Indeed, the overlapping redlines were introduced by the writerfilter, likely as a trade-off between the available resources and the interoperability requirements, so there is no reason to keep this workaround, if there is a better solution:

void DomainMapper_Impl::CheckRedline( uno::Reference< text::XTextRange > const& xRange )
 {
    // Writer core "officially" does not like overlapping redlines, and its UNO interface is stupid enough
    // to not prevent that. However, in practice in fact everything appears to work fine (except for the debug warnings
    // about redline table corruption, which may possibly be harmless in reality). So leave this as it is, since this
    // is a better representation of how the changes happened. If this will ever become a problem, overlapping redlines
    // will need to be merged into one, just like doing the changes in the UI does, which will lose some information
    // (and so if that happens, it may be better to fix Writer).

Handling format changes, and clearly separating them on the UI, like MSO does, may need overlapping redlines, at least in some restricted form: only a format redline can overlap a non-format redline. Handling format and text changes must be fully separated and not interfered, to reduce time and effort during managing changes, see the associated UX of Word (some information in https://support.microsoft.com/en-us/office/track-changes-in-word-197ba630-0f5f-4a8e-9a77-3712475e806a).
 
It seems, non-overlapping, also overlapping redlines were not enough for MSO/DOCX, see moveFromRangeStart/End bookmarks for text moving, also table column/row moving (special changes, and it seems, it's possible to disable their recording in MSO: https://wordribbon.tips.net/T008834_Accepting_All_Formatting_Changes.html):

https://c-rex.net/samples/ooxml/e1/part4/OOXML_P4_DOCX_moveFromRangeStart_topic_ID0EOYGW.html#topic_ID0EOYGW

Moving sentences, and changing them has got a highly complicated user interface in Word, restoring full history of the changes, allowing accept/reject in all the phases. Adding loext:move-in by Attila, I like the recent user interface of Writer better: accepting the deletion part of the text movement accepts the insertion part(s) immediately. A newly introduced UX problem here, that accepting the insertion is not visible well. Also there is a much bigger UX problem: extra deletions inside the insertion part aren't tracked after the text moving (because the author and the time frame are the same). This is a huge and dangerous regression: the proofreader accepts other deletions without noticing them:

Text: Lorem ipsum dolor sit amet

Moving first two words + a space to the end:

[Lorem ipsum ]dolor sit amet {Lorem ipsum }

Inserting a space, removing "ip" and the terminating space:

[Lorem ipsum ]dolor sit amet{ }{Lorem *sum*}

Accepting the first deletion: dolor sit amet{ }Lorem sum

So we removed "ip" (and the terminating space) silently, keeping only the space insertion.

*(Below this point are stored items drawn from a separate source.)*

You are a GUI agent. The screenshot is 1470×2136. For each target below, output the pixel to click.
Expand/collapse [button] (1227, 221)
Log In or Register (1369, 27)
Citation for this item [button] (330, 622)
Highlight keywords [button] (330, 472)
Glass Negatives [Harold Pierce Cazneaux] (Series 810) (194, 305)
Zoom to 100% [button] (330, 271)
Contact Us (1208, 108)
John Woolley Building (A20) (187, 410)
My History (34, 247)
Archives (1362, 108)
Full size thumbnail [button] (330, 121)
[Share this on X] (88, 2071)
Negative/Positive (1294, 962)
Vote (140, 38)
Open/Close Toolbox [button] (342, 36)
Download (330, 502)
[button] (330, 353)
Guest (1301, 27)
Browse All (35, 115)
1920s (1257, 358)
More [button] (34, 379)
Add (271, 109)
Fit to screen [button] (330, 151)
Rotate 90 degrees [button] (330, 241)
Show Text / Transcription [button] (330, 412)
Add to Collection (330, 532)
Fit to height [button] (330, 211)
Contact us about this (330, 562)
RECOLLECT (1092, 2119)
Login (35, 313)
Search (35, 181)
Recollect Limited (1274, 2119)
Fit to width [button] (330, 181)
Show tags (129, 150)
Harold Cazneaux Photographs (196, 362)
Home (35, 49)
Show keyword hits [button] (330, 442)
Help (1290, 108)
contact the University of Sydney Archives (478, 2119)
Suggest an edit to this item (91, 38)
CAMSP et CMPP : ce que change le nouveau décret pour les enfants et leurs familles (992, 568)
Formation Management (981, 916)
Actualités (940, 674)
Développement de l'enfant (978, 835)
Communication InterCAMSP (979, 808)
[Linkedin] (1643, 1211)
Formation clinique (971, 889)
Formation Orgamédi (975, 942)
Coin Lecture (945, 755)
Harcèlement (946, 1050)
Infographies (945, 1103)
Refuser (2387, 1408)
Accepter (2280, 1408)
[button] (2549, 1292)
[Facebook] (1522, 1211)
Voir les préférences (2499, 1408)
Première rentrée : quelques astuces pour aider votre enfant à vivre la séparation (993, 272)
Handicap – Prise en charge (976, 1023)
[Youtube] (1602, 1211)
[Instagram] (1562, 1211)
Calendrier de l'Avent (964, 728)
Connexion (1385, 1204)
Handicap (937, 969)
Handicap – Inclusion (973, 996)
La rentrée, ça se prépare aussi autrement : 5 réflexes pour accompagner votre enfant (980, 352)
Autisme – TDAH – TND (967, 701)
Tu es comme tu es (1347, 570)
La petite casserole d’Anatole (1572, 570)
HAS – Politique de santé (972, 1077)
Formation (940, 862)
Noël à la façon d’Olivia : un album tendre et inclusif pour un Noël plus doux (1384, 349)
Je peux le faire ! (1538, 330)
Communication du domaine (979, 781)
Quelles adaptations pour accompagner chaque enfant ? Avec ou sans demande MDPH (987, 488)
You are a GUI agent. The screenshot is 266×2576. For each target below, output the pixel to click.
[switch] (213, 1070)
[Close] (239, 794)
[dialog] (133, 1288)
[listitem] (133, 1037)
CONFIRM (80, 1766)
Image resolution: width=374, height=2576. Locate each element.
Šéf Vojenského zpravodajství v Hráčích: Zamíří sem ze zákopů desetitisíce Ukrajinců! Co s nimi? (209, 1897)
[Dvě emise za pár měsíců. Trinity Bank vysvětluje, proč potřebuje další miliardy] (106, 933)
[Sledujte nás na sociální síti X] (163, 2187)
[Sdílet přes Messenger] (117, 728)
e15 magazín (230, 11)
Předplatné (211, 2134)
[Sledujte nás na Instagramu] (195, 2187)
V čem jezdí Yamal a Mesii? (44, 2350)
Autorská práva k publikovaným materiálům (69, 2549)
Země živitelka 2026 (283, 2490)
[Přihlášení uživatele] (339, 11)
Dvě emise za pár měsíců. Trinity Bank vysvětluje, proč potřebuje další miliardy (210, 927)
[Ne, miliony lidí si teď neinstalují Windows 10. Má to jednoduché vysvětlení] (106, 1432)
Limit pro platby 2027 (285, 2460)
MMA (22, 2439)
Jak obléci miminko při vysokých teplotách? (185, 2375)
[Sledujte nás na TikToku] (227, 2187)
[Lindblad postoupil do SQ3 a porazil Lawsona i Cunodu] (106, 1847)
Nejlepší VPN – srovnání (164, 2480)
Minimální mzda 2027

It's a good idea to fix the previous problem by always forcing the recording of the extra deletion from the same author in the same time frame during text moving.

Also maybe a good idea to solve the known overlapping/format change problem in a similar way, like Attila did with the moved text (loext:format-in?), allowing to accept the same formatting change by a single click in Manage Changes: now a single character format change is split by every text change to three different redlines, which means three clicks in Manage Changes to accept all parts of the single format change. Also one of the clicks accepts the text change with the format change, and I'm not sure that correctly: it's not possible to separate them, as requested.

Also Undo of the (format) change is still an interoperability problem, but maybe that doesn't affect overlapping.  It would be possible to store the format change as the deletion and insertion of the same text, if needed, but the UX would be still a drawback. But maybe it's still better for interoperability, than creating DOCX from ODF for the victims of direct character formatting.